YOUR TASKS:
a: Answer these questions from the essay on conservatism and the individual:
(i) What two things does the essay give as the purpose of conservative politics?
(ii) What does the essay say the first question of political science is, or should be?
(iii) What did Judaism give us, according to the essay?
b: The essay on conservatism and the individual rules out several questions as the starting point of political science. List every one of those questions.
c: Write the next part of the essay on conservatism and the individual, picking up after its final sentence.

PASSAGE FOR REVIEW:

==*==

How to Explain Conservatism to Your Squishy Liberal Friends: Individualism 'R' Us

Conservatism and the individual

The individual is the wellspring of conservatism. The purpose of conservative politics is to defend the liberty of the individual and-lest individualism run riot-insist upon individual responsibility.

The great religions (and conservatives are known for approving of God) teach salvation as an individual matter. There are no group discounts in the Ten Commandments, Christ was not a committee, and Allah does not welcome believers into Paradise saying, "You weren't much good yourself, but you were standing near some good people." That we are individuals-unique, disparate and willful-is something we understand instinctively from an early age. No child ever wrote to Santa: "Bring me-and a bunch of kids I've never met a pony, and we'll share."

Virtue is famously lonely. Also vice, as anyone can testify who ever told his mother, "All the other guys were doing it." We experience pleasure separately; Ethan Hawke may go out on any number of wild dates, but I'm able to sleep through them. And, although we may be sorry for people who suffer, we only "feel their pain" when we're full of baloney and running for office.

The individual and the state

The first question of political science is-or should be: "What is good for everyone?" And, by "everyone" we must mean "all individuals."

The question can't be: "What is good for a single individual?" That's megalomania, which is, like a New Hampshire presidential primary, the art of politics, not political science.

And the question can't be: "What is good for some individuals?" Or even: "What is good for the majority of individuals?" That's partisan politics, which, at best, leads to Newt Gingrich or Pat Schroeder and, at worst, leads to Lebanon or Rwanda.

Finally, the question can't be: "What is good for individuals as a whole?" There's no such thing. Individuals are only available individually.

By observing the progress of mankind, we can see that the things that are good for everyone are the things that have increased the accountability of the individual, the respect for the individual and the power of the individual to master his own fate. Judaism gave us laws before which all men, no matter their rank, stood as equals. Christianity taught us that each person has intrinsic worth, Newt Gingrich and Pat Schroeder included. The rise of private enterprise and trade provided a means of achieving wealth and autonomy other than by killing people with broadswords. And the industrial revolution allowed millions of ordinary folks an opportunity to obtain decent houses, food and clothes (albeit with some unfortunate side effects, such as environmental damage and Albert Gore).

In order to build a political system that is good for everyone, that ensures a free society based upon the independence, prestige and self-rule of individuals, we have to ask what all these individuals want. And be told to shut up, because there's no way to know the myriad wants of diverse people. They may not know themselves. And who asked us to stick our nose in, anyway?

==*==

Stored records

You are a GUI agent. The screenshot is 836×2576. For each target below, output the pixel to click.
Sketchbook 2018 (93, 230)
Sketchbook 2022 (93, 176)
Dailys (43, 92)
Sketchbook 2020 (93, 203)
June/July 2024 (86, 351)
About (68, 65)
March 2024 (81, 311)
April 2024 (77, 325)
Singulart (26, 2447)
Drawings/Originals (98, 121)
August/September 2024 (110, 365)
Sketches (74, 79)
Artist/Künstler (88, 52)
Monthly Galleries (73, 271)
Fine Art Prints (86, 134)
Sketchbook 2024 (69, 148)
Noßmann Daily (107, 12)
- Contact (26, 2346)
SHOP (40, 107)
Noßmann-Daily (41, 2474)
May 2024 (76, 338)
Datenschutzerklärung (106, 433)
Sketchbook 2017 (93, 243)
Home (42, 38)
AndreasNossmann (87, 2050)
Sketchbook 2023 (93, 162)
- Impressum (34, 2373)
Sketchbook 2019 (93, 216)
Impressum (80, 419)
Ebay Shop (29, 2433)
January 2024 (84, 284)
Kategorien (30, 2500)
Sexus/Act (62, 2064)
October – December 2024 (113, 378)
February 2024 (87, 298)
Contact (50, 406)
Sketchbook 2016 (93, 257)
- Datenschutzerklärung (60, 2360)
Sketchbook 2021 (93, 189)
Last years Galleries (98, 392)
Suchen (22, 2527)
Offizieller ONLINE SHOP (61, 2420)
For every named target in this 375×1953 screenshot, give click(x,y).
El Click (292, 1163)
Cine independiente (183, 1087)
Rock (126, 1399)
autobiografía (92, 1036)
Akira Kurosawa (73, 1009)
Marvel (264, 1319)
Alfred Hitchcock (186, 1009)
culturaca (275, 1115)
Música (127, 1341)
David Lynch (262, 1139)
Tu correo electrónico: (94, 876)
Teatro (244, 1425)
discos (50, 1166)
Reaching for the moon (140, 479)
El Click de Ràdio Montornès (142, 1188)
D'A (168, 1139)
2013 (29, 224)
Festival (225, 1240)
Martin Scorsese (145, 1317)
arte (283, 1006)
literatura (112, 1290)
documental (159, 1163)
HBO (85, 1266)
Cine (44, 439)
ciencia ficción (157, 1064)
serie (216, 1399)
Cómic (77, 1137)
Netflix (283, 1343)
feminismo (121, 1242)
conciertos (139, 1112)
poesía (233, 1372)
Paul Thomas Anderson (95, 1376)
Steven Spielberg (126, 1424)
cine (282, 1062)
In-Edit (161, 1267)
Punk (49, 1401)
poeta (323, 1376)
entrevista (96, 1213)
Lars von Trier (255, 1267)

==*==

ANSWERS IN ORDER:
a:
(i) To defend the liberty of the individual and to insist upon individual responsibility.
(ii) "What is good for everyone?"
(iii) Laws before which all men, no matter their rank, stood as equals.

b:
- "What is good for a single individual?"
- "What is good for some individuals?"
- "What is good for the majority of individuals?"
- "What is good for individuals as a whole?"

c:
The Bill of Rights tries to protect our freedom not only from bad people and bad laws but also from the vast nets and gooey webs of rules and regulations that even the best governments produce. The Constitution attempts to leave as much of life as possible to common sense, or at least to local option. The Ninth Amendment states: "The enumeration in the Constitution, of certain rights, shall not be construed to deny or disparage others retained by the people." Continues the 10th Amendment, "The powers not delegated to the United States by the Constitution, nor prohibited by it to the States, are reserved to the States respectively, or to the people."

It is these suit-yourself, you're-a-big-boy-now, it's-a-free-country powers that conservatism seeks to conserve.

But what about the old, the poor, the disabled, the helpless, the hopeless, the addled and the daft?

Conservatism is sometimes confused with Social Darwinism or other such me-first dogmas. Sometimes the confusion is deliberate. When those who are against conservative policies don't have sufficient opposition arguments, they call love of freedom "selfish. " Of course it is-in the sense that breathing is selfish. But because you want to breathe doesn't mean you want to suck the breath out of every person you encounter. Conservatives do not believe in the triumph of the large and powerful over the weak and useless. (Although most conservatives would make an exception to see a fistfight between Norman Schwartzkopf and George Stephanopoulos. If all people are free, George Stephanopoulos must be allowed to run loose, too, however annoying this may be.)

But some people cannot enjoy the benefits of freedom without assistance from their fellows. This may be a temporary condition-such as childhood or being me when I say I can drive home from a bar, just fine, thank you very much, at three a.m.-or, due to infirmity or affliction, the condition may be permanent. Because conservatives do not generally propose huge government programs to combat the effects of old age, illness, being a kid or drinking 10 martinis on an empty stomach, conservatives are said to be "mean-spirited."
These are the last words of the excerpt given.